C'est une affaire de fraude à 1,13 million d'euros que le tribunal de Paris examine depuis le 9 mars 2026. D'un côté, l'Agence nationale de l'habitat (Anah), constituée partie civile suite à des soupçons de détournement de subvention dans le cadre de dossiers MaPrimeRénov' (MPR).

 

 

De l'autre, sur le banc des accusés, sept personnes dont une majorité de gérants de société ou entrepreneurs, six d'entre eux étant renvoyés pour escroquerie en bande organisée.

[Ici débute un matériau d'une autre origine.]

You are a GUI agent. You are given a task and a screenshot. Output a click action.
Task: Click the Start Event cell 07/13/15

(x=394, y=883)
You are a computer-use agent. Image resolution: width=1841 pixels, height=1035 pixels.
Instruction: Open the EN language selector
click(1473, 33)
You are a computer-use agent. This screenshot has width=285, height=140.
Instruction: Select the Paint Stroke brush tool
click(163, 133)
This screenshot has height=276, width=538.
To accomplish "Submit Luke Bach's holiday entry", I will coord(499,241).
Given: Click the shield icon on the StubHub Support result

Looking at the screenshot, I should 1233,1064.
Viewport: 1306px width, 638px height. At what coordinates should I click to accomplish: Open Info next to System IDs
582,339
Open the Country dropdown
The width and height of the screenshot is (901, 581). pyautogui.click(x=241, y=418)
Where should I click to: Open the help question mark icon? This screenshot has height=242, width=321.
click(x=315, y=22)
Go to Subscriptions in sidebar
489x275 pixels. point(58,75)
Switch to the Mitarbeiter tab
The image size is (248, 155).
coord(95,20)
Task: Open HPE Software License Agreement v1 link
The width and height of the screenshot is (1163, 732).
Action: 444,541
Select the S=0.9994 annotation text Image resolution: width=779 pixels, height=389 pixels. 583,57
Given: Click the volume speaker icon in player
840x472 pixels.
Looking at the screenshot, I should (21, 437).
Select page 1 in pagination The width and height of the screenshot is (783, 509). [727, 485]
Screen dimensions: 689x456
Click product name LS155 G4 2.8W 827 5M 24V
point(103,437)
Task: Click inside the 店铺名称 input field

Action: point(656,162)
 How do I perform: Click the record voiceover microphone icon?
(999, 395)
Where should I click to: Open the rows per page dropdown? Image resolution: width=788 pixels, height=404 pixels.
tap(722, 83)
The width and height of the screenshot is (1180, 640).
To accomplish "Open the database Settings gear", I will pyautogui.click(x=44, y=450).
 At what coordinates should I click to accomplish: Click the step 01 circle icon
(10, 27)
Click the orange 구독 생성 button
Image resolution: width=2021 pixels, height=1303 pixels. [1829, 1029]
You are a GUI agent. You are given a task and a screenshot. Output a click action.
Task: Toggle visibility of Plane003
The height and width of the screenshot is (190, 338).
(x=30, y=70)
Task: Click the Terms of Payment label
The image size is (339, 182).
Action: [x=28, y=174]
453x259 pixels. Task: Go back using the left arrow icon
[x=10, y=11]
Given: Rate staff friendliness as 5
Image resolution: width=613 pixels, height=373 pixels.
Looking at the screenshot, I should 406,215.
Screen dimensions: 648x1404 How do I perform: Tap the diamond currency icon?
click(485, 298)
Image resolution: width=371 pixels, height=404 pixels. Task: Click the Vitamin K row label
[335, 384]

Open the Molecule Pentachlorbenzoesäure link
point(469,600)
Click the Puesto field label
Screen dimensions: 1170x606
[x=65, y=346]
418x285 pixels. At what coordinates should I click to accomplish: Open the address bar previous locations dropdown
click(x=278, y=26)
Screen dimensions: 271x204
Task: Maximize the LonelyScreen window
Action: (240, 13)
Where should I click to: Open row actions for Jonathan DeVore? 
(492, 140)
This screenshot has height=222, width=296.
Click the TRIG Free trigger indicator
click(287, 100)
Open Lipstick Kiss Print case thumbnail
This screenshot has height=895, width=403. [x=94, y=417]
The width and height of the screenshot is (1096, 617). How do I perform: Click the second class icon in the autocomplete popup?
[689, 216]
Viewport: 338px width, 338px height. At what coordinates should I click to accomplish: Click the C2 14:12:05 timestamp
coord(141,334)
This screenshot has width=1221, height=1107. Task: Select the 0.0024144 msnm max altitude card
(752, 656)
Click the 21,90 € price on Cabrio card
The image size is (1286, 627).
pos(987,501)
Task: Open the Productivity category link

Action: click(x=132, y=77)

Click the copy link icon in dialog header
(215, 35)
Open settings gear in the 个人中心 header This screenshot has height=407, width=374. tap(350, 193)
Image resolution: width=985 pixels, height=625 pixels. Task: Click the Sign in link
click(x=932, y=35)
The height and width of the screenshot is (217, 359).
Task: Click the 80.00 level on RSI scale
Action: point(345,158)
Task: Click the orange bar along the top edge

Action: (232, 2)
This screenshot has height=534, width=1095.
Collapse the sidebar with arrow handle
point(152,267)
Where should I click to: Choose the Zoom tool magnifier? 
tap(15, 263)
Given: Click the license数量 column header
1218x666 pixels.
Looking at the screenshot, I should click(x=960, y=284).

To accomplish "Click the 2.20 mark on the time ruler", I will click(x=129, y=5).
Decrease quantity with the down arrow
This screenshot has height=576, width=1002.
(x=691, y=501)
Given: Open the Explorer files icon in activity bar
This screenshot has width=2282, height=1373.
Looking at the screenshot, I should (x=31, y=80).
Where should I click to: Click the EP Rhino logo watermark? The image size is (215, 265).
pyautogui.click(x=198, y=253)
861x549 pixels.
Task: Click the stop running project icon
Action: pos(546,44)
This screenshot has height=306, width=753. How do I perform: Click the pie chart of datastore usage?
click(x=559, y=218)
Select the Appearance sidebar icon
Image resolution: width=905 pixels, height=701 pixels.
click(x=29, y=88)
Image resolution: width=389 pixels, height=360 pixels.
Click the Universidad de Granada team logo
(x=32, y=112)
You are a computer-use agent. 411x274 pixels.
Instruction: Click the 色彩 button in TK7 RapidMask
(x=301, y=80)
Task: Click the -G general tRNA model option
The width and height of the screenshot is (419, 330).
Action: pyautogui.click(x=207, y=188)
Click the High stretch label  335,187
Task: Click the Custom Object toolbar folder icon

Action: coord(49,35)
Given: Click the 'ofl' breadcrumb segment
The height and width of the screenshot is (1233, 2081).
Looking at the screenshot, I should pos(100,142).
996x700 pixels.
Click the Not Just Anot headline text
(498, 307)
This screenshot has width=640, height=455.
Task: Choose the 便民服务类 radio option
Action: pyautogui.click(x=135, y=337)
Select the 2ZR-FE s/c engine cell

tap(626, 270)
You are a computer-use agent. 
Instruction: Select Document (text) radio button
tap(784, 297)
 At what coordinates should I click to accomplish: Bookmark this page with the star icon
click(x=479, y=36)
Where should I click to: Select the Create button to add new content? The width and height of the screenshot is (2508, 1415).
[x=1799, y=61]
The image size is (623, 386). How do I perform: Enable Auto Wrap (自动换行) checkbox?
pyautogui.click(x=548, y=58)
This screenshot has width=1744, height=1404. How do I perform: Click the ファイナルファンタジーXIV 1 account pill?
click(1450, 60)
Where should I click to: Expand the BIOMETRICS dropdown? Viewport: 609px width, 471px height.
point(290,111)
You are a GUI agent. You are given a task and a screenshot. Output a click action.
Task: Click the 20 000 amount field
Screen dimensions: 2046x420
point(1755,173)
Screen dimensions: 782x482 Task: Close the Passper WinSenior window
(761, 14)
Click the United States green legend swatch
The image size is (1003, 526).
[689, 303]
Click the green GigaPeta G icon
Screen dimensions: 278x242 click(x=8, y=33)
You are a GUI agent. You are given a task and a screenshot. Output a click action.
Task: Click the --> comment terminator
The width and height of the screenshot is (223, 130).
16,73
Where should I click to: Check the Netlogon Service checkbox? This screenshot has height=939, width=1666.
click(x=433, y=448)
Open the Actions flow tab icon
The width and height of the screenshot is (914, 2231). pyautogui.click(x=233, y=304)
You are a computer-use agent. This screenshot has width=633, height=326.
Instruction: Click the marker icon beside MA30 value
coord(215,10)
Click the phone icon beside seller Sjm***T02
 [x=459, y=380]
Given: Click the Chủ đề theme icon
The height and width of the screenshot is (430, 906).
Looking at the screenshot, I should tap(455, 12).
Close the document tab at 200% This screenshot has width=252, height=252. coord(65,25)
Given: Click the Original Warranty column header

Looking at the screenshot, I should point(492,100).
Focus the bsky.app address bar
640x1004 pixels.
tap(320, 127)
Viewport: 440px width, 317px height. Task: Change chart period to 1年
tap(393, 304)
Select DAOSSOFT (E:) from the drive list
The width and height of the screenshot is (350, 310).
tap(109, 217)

Une accusation réfutée par Me Antoine Ory, avocat de l'un d'entre eux, qui affirme que son client "n'est pas responsable des conditions dans lesquelles les démarchages frauduleux ont été effectués", informe l'AFP.

 

Plus de 2.000 dossiers frauduleux en cause

 

Les faits reprochés se seraient déroulés entre mi-2022 et début 2023 : 2.080 dossiers frauduleux auraient été réalisés "pour obtenir l'aide allant de 300 à 500 euros, détaille l'AFP, complétée dans de nombreux cas par un forfait "assistance à maîtrise d'ouvrage" de 150 euros". Ces subventions pouvaient, en effet, être demandées avant les travaux, sans engagement à les réaliser. "Ce qui n'est plus le cas depuis 2024", précisent nos confrères.

 

Le système de fraude mis en place aurait été basé sur la récupération de données personnelles de particuliers par des démarcheurs, pour créer un compte MaPrimeRénov' à leur place. Des faux audits auraient également été réalisés en utilisant les tampon RGE de deux entreprises, qui ont décidé de porter plainte pour usurpation d'identité.

 

Une procédure européenne

 

 

D'abord menée par le parquet d'Épinal, l'enquête a ensuite été reprise début 2023 par le parquet européen, institution entrée en fonction en 2021. Basée au Luxembourg, elle est chargée de travailler sur les infractions portant atteinte aux intérêts financiers de l'Union européenne. Or, cette dernière participe au financement de MPR.

 

"Cette affaire est le premier dossier audiencé dont la procédure d'instruction a été suivie par le parquet européen en France", rapporte l'AFP.